BEGIN Provided entries

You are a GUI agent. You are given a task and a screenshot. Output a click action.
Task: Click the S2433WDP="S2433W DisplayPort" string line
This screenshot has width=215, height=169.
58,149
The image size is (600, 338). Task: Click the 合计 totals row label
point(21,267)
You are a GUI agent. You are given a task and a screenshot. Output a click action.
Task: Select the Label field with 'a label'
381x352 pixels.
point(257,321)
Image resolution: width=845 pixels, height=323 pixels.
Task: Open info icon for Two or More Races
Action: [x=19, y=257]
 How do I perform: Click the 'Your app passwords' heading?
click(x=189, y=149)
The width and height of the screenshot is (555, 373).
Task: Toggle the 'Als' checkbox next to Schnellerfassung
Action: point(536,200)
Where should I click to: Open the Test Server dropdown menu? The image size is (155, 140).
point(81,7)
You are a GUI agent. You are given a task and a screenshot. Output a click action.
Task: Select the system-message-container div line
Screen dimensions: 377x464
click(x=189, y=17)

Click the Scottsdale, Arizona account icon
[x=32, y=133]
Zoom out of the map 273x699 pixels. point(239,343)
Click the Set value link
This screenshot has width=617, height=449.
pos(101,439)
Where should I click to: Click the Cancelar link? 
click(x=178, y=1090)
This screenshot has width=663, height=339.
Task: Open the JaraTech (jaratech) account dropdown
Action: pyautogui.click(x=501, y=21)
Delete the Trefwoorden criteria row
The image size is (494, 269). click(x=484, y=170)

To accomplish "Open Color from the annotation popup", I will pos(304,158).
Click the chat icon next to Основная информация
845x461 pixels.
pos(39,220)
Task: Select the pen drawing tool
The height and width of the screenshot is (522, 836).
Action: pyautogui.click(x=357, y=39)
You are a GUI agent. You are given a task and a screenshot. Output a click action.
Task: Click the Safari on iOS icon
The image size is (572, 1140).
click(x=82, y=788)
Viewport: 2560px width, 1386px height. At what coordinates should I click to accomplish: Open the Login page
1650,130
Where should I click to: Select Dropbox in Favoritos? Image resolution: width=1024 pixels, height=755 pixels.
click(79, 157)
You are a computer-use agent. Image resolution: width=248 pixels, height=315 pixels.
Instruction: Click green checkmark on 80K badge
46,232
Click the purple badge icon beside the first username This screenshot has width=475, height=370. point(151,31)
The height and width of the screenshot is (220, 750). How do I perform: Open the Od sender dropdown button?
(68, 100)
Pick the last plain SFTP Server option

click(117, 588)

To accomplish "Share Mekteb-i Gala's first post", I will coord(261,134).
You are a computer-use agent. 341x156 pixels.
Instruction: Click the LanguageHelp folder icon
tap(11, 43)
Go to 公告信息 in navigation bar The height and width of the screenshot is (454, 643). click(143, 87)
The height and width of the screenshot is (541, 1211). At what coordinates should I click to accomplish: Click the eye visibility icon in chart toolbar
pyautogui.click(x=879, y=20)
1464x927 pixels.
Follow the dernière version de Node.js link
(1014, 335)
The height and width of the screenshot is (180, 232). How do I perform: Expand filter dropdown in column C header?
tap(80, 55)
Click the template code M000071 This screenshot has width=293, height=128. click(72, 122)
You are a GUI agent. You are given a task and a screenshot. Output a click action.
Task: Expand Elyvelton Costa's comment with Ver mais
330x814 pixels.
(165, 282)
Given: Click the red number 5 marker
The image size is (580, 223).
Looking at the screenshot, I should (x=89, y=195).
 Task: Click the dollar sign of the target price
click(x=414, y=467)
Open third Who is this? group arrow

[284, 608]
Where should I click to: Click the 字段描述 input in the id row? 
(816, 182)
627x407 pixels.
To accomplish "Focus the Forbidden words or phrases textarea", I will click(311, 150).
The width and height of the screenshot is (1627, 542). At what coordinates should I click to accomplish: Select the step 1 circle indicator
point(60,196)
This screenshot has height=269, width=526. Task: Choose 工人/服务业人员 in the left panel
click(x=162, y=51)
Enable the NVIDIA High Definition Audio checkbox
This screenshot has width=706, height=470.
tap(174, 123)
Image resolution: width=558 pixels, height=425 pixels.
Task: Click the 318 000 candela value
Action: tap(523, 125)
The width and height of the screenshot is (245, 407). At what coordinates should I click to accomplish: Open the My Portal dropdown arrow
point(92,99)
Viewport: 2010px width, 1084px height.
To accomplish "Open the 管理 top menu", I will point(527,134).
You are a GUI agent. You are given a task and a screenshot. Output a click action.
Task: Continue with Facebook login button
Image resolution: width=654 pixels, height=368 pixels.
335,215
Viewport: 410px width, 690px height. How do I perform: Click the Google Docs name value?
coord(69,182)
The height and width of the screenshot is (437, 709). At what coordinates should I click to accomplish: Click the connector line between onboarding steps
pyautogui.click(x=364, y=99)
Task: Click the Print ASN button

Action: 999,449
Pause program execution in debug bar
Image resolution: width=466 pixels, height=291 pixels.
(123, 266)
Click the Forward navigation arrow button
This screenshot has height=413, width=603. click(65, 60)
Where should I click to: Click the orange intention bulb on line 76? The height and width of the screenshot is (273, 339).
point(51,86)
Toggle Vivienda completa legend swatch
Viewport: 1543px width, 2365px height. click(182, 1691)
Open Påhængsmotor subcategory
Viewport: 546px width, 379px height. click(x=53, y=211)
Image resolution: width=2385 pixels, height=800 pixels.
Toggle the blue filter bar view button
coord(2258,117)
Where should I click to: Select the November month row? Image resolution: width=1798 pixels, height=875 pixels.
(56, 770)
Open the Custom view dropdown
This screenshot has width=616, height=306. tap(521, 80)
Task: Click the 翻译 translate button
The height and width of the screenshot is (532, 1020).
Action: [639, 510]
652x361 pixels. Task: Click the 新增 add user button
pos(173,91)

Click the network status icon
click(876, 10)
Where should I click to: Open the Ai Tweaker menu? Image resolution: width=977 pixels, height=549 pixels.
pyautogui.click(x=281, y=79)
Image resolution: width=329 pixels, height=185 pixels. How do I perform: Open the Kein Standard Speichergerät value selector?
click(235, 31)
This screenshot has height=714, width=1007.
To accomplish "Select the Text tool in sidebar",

END Provided entries

### Stated task
Rewrite the stretch from the start of the material through the line containing "click(79, 157)", replacing "GUI agent" with "screen assistant" and leaving everything else unchanged.

### Result of the exercise
You are a screen assistant. You are given a task and a screenshot. Output a click action.
Task: Click the S2433WDP="S2433W DisplayPort" string line
This screenshot has width=215, height=169.
58,149
The image size is (600, 338). Task: Click the 合计 totals row label
point(21,267)
You are a screen assistant. You are given a task and a screenshot. Output a click action.
Task: Select the Label field with 'a label'
381x352 pixels.
point(257,321)
Image resolution: width=845 pixels, height=323 pixels.
Task: Open info icon for Two or More Races
Action: [x=19, y=257]
 How do I perform: Click the 'Your app passwords' heading?
click(x=189, y=149)
The width and height of the screenshot is (555, 373).
Task: Toggle the 'Als' checkbox next to Schnellerfassung
Action: point(536,200)
Where should I click to: Open the Test Server dropdown menu? The image size is (155, 140).
point(81,7)
You are a screen assistant. You are given a task and a screenshot. Output a click action.
Task: Select the system-message-container div line
Screen dimensions: 377x464
click(x=189, y=17)

Click the Scottsdale, Arizona account icon
[x=32, y=133]
Zoom out of the map 273x699 pixels. point(239,343)
Click the Set value link
This screenshot has width=617, height=449.
pos(101,439)
Where should I click to: Click the Cancelar link? 
click(x=178, y=1090)
This screenshot has width=663, height=339.
Task: Open the JaraTech (jaratech) account dropdown
Action: pyautogui.click(x=501, y=21)
Delete the Trefwoorden criteria row
The image size is (494, 269). click(x=484, y=170)

To accomplish "Open Color from the annotation popup", I will pos(304,158).
Click the chat icon next to Основная информация
845x461 pixels.
pos(39,220)
Task: Select the pen drawing tool
The height and width of the screenshot is (522, 836).
Action: pyautogui.click(x=357, y=39)
You are a screen assistant. You are given a task and a screenshot. Output a click action.
Task: Click the Safari on iOS icon
The image size is (572, 1140).
click(x=82, y=788)
Viewport: 2560px width, 1386px height. At what coordinates should I click to accomplish: Open the Login page
1650,130
Where should I click to: Select Dropbox in Favoritos? Image resolution: width=1024 pixels, height=755 pixels.
click(79, 157)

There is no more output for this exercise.